• Given task:
Copy the stretch of the records from the line containing "Where should I" through the end of the records, and leave out the pictures.

Stored entries
◇ ◇ ◇ ◇ ◇

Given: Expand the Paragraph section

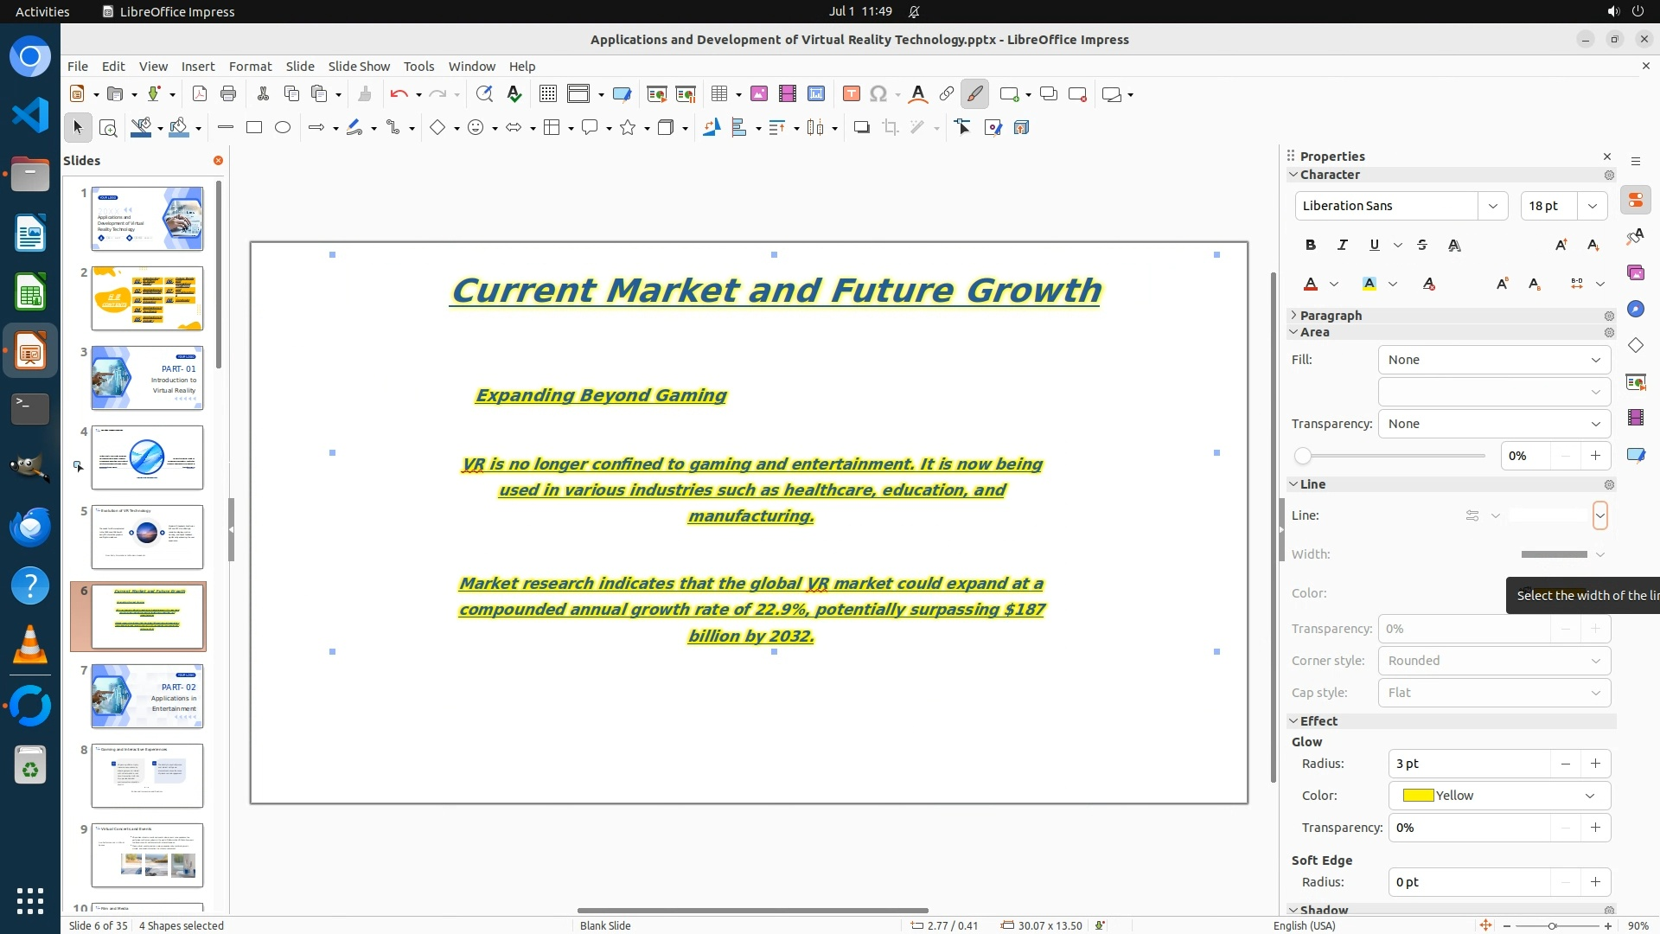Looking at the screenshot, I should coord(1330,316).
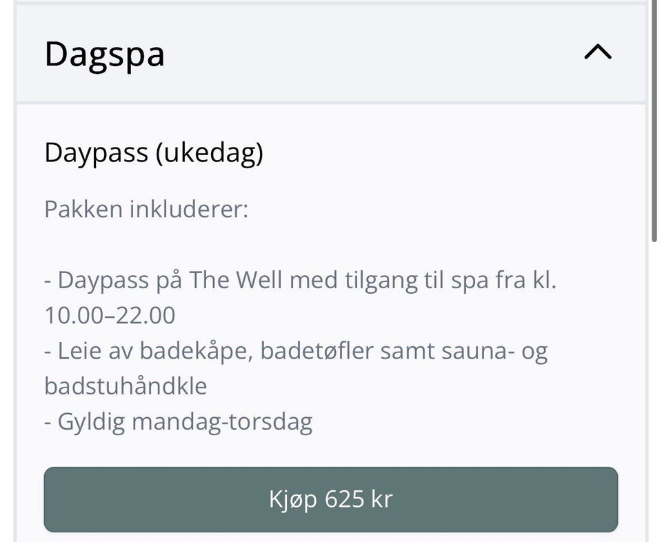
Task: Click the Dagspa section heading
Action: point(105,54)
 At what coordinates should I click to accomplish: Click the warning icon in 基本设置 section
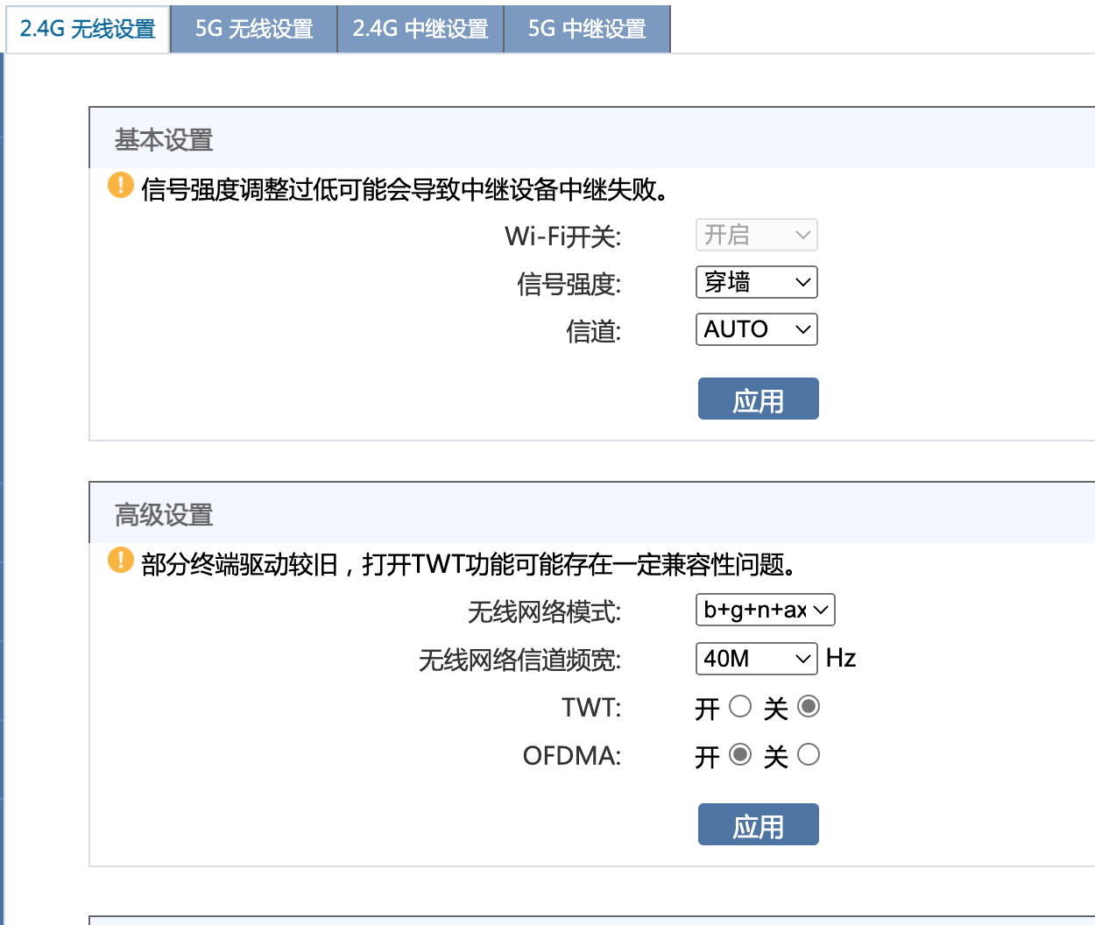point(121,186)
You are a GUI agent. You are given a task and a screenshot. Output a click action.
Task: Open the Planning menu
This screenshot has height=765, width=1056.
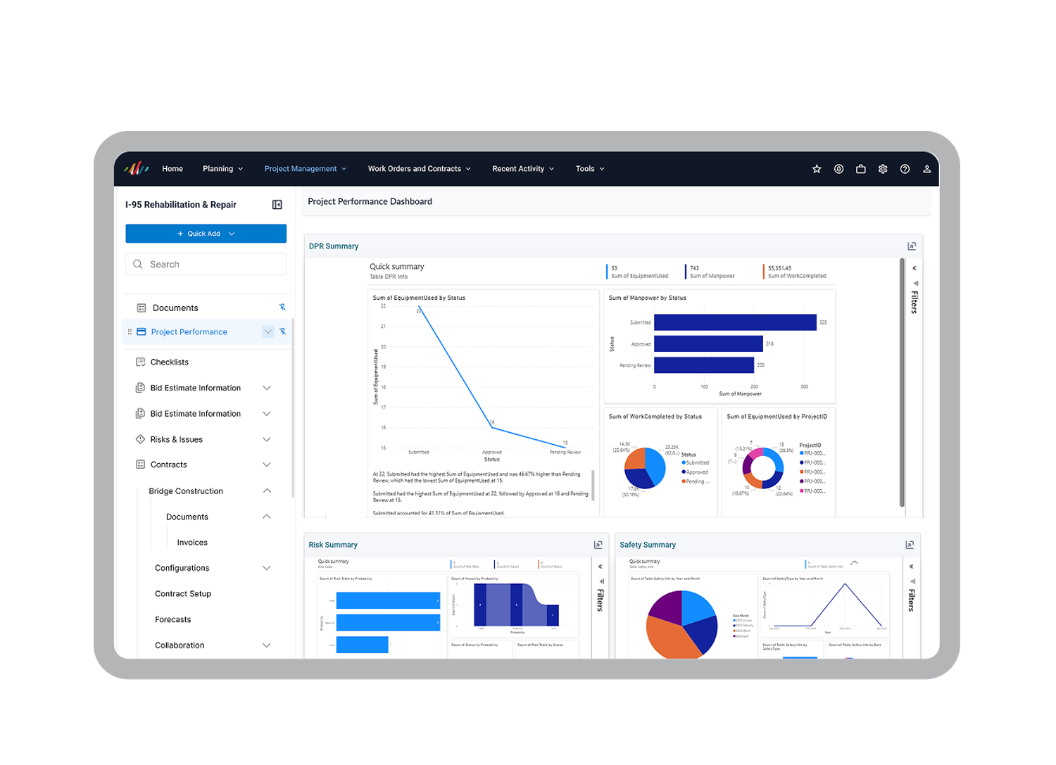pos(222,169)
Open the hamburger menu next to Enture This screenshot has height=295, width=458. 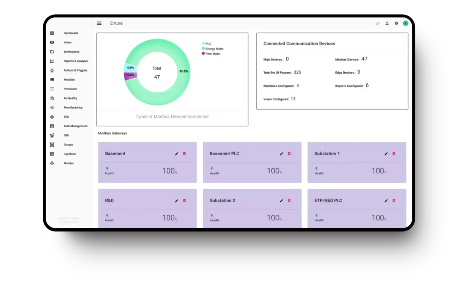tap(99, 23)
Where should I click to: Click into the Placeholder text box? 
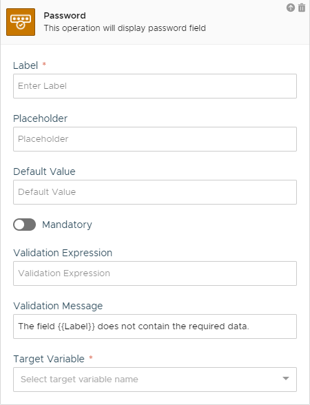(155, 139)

◇ ◇ ◇ ◇ ◇

• Correct result:
Where should I click to: Click into the Placeholder text box? 
(155, 139)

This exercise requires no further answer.